NADH:ubiquinone oxidoreductase consumes or produces NADH and functions as a key enzyme in oxidative phosphorylation and the electron transport chain [46, 47]. The relationships between IP metabolism and NADH have not been discussed previously. Although it is known that NADH is required for catalysis by MIPS of glucose 6-phosphate to form inositol monophosphate , why the expression of ITPK-1 and IP4/IP6 was correlated with that of the NADH:ubiquinone oxidoreductase gene is unclear. The IP3 receptor interacted with NADH to release Ca2+ [49, 50], and Voronina et al. reported that the NADH level was related to Ca2+ signaling , which was directly modulated by the NAD+/NADH redox state . Therefore, the correlation of ITPK-1 expression with that of the NADH:ubiquinone oxidoreductase gene essentially reflects the co-regulation of redox homeostasis (NADH) and Ca2+ signaling, and implies that sequential changes in IP3 levels will in turn affect IP metabolism.
Interaction of the gibberellic acid signaling pathway with IP metabolism in the “magenta2” network
We extracted another sub-network from “magenta2” using a gene (GRMZM2G154565, node Ma1) annotated as “1-phosphatidylinositol 4,5-bisphosphate phosphodiesterase” (a member of the phospholipase C gene family) as a guide-gene (Fig. 4b, and Additional file 4, the sub-network 2 of “magenta2”). This network overlapped through four nodes (ME2, MI, MJ1, and MJ2) with the first sub-network mentioned above (Fig. 4a).
Phospholipase C (PLC, node Ma1) is involved in Ca2+ signal transduction [53, 54] and IP metabolism  by releasing IP3 from phosphatidylinositol. The PLC gene was correlated with node ME2 (correlation coefficient = 0.86, p-value = 1 × 10−2), which was also correlated with ITPK-1 (Fig. 4a). This indirect interaction is consistent with the roles of PLC and ITPK-1 in IP metabolism.
F-box protein and metal ion transporter genes lie in the regulation center between the PLC gene and the P-loop–containing protein gene (GRMZM2G123544, node Mf3). Some small molecules, e.g., auxin, can bind to F-box protein and mediate ubiquitination to regulate protein function at the posttranslational level [56, 57]. Interestingly, two gibberellic acid (GA)-related genes, i.e., node Mc1 (GRMZM2G070068) and Md1 (GRMZM2G013016), were also in contact with node Mf3 by sharing the Mb1, ME2, and MJ1 nodes, which were also in contact with the PLC gene (Fig. 4b).

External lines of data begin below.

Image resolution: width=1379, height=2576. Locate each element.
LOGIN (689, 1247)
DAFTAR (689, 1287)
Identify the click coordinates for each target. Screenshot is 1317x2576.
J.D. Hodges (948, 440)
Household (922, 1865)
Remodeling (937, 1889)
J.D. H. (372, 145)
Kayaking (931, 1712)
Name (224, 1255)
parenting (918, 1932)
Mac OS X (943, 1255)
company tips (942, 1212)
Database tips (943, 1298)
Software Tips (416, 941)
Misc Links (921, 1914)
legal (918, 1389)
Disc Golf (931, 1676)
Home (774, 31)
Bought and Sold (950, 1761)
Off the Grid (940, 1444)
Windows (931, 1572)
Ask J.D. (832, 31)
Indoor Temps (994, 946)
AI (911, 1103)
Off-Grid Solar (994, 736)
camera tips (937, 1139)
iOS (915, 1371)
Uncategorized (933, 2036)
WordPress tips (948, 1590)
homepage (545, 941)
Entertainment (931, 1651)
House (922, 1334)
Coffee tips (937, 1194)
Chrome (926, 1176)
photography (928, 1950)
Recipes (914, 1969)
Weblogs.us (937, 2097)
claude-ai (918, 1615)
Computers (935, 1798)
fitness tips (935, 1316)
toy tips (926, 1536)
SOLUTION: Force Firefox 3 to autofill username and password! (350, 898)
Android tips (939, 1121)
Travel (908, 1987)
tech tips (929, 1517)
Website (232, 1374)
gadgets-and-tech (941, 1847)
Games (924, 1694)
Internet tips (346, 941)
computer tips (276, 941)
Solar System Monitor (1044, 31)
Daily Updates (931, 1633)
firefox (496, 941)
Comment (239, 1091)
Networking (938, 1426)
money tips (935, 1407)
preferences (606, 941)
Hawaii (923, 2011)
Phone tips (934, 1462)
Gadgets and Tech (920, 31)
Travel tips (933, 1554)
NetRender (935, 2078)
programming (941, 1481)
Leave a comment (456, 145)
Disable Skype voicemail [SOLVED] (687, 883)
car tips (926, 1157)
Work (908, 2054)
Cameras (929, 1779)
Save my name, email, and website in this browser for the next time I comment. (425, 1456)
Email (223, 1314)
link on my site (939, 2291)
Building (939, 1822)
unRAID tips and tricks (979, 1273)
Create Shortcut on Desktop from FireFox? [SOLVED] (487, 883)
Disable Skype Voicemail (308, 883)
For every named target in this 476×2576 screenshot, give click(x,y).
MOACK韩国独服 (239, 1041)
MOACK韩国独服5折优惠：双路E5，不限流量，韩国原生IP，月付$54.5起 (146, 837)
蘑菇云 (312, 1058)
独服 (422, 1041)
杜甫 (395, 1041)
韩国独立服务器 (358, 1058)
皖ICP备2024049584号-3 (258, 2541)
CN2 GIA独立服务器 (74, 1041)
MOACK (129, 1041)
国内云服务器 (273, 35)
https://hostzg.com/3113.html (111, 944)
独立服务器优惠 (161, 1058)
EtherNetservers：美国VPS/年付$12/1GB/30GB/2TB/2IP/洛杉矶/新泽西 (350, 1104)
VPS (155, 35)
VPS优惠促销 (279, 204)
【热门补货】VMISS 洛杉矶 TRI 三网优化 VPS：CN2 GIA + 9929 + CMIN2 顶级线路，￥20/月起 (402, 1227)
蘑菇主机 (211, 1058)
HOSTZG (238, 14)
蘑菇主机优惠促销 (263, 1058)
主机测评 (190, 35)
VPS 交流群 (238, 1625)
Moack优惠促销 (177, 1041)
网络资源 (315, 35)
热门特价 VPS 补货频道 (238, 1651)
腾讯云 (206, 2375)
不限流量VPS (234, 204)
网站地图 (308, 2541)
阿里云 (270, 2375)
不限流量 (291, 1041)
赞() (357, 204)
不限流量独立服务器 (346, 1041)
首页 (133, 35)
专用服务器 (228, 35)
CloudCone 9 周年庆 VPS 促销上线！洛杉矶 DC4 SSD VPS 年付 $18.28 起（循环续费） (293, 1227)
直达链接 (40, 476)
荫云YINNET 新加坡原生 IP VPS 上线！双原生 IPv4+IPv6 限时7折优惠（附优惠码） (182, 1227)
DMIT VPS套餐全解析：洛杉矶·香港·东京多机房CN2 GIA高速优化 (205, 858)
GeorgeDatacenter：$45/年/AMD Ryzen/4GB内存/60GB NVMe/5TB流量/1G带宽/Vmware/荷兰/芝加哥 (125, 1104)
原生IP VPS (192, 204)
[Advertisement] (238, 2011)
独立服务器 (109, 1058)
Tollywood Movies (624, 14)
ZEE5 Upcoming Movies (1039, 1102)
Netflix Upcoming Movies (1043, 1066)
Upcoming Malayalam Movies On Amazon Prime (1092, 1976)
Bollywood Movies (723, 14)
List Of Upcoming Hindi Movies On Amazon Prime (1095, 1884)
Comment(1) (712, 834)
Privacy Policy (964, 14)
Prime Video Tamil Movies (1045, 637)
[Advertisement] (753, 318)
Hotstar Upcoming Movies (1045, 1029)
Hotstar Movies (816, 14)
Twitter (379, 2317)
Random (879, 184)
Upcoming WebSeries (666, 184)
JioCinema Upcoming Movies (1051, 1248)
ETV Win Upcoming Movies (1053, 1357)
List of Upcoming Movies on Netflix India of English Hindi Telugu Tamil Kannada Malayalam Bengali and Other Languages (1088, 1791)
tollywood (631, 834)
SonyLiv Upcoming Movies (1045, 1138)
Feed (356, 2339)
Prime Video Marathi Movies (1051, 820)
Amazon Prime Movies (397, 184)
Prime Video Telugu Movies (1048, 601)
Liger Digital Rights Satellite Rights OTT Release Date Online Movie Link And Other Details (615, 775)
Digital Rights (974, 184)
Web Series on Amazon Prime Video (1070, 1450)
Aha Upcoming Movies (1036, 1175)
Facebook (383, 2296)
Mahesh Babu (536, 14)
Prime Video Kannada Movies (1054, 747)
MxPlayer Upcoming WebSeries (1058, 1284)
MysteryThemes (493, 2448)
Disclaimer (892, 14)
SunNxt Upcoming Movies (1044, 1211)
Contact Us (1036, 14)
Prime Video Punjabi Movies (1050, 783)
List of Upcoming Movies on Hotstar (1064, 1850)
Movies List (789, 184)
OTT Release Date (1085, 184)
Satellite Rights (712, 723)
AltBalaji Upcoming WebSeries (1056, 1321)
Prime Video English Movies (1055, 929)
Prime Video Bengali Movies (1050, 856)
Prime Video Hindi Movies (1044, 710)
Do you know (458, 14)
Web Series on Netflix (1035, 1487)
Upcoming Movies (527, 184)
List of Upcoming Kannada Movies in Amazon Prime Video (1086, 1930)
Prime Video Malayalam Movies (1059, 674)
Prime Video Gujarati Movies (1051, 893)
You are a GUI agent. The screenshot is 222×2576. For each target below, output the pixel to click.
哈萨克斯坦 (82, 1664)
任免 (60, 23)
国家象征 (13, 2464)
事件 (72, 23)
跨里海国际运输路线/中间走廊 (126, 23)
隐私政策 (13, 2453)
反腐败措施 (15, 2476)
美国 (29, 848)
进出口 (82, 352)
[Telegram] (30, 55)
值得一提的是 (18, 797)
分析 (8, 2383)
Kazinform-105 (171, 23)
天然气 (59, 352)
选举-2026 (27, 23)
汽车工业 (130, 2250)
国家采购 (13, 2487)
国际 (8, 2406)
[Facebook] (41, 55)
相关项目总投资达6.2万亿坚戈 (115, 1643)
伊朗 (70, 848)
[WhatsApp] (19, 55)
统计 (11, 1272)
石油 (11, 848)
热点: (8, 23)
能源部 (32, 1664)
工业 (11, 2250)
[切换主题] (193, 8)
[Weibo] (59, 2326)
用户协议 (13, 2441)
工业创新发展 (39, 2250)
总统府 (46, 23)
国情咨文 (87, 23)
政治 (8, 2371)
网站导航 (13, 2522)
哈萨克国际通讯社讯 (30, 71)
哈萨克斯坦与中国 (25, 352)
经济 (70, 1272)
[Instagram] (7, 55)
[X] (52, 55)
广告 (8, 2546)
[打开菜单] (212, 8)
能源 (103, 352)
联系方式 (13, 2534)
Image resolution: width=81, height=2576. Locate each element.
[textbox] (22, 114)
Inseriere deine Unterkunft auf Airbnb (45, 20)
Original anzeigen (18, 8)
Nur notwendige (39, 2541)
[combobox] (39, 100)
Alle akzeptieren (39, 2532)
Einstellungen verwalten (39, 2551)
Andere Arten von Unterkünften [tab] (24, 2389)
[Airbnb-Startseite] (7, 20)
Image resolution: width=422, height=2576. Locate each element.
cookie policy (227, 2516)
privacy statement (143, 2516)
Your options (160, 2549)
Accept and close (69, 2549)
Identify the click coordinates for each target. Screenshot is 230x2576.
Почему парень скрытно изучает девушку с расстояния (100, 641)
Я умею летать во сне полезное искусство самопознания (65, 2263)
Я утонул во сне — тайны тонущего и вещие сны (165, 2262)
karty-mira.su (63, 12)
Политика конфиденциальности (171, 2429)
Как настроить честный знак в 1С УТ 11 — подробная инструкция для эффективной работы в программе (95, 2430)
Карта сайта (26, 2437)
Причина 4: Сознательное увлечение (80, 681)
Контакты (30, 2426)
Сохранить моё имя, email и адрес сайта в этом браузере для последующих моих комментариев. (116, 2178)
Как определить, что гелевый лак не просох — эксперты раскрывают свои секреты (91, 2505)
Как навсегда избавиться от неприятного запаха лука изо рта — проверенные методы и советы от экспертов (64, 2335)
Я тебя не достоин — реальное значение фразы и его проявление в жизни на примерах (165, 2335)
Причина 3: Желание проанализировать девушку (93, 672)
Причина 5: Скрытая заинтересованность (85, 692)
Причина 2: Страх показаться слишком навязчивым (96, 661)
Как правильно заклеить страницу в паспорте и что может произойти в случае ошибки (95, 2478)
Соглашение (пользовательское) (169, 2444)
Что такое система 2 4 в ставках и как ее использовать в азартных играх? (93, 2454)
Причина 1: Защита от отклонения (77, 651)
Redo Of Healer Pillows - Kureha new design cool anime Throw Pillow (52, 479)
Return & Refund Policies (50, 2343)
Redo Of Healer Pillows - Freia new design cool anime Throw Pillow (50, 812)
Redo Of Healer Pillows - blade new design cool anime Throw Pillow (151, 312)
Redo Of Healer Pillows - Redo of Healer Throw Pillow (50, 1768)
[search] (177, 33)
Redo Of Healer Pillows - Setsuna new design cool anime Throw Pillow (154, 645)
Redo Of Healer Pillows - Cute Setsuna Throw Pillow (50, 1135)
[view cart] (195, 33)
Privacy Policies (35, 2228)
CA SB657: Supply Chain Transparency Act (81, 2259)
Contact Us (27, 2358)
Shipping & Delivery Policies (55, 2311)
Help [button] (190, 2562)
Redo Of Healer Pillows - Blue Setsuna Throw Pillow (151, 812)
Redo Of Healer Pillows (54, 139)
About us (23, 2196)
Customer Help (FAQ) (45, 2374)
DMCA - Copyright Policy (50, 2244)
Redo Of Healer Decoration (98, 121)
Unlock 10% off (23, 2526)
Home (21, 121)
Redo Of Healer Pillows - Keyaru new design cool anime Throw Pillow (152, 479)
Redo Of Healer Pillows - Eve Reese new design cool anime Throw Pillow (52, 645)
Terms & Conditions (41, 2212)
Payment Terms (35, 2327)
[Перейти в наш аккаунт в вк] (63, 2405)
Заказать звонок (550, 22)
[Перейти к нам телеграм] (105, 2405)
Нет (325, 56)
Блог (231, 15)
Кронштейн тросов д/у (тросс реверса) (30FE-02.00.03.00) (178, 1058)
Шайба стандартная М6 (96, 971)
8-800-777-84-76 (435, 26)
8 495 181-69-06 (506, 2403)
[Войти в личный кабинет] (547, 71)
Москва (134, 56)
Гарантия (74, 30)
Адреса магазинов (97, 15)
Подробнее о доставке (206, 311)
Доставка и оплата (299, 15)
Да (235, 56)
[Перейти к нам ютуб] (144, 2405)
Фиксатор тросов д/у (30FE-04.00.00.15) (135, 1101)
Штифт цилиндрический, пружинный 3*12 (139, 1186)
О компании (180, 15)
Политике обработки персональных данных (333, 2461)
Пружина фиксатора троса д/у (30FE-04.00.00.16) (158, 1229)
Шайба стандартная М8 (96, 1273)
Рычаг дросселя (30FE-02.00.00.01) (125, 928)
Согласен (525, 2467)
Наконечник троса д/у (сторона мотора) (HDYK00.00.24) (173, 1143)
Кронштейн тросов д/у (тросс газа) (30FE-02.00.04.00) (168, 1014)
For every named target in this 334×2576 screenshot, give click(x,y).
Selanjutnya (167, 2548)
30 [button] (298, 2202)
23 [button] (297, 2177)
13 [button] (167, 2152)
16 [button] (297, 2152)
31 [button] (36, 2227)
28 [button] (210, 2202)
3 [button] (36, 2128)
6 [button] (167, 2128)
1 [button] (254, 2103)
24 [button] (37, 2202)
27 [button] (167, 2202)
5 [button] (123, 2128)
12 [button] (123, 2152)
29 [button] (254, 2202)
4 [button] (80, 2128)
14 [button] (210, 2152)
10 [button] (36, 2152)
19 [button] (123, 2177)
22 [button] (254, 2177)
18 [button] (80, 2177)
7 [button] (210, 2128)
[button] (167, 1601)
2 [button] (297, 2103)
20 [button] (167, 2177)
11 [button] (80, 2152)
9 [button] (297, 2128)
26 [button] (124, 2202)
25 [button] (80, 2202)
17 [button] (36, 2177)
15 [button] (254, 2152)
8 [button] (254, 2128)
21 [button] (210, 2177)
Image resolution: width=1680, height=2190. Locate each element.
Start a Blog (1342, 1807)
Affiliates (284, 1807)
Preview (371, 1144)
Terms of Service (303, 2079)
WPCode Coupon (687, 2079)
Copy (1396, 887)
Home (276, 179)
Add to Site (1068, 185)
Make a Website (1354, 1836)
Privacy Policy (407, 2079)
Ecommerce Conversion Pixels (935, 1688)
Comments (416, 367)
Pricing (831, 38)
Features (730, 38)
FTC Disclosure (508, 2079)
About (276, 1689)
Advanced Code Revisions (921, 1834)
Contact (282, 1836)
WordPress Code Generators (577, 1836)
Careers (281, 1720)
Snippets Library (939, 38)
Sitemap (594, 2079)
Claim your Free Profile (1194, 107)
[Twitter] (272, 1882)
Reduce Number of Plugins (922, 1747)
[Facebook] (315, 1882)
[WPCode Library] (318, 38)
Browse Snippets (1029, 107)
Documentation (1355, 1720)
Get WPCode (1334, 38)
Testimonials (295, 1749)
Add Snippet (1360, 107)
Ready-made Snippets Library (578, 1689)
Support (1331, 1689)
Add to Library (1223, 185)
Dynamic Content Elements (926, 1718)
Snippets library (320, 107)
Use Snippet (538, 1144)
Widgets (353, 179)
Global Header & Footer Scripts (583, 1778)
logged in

The finding that the PLC gene shared nodes with GA-related genes is noteworthy. Metadata analyses showed that the GA signaling pathway has biological relationships with inositol phosphates. IP6 is hydrolyzed by phytase in the presence of GA during seed germination , and some lpa mutant crop lines show a reduced germination phenotype [27, 59]. Murthy et al.  found that phosphatidylinositol metabolism was altered by GA in the aleurone layer of barley. Microarray data analysis showed that IP metabolism genes also responded to GA and ABA induction in rice . Fleet et al.  reported that Arabidopsis 5ptase mutants were hypersensitive to paclobutrazol (a GA synthesis inhibitor), suggesting a relationship between elevated IP3 levels and decreased GA signal transduction. Therefore, rather than a direct interaction, it is reasonable that GA-related genes and IP-related genes were co-regulated by nodes Mb1 (F-box protein gene), ME2 (metal ion-binding protein gene) and MJ1 (putative phospholipase gene) in this sub-network. Thus, this network predicts the potential mechanism and key nodes of the interactions between IPs and GA.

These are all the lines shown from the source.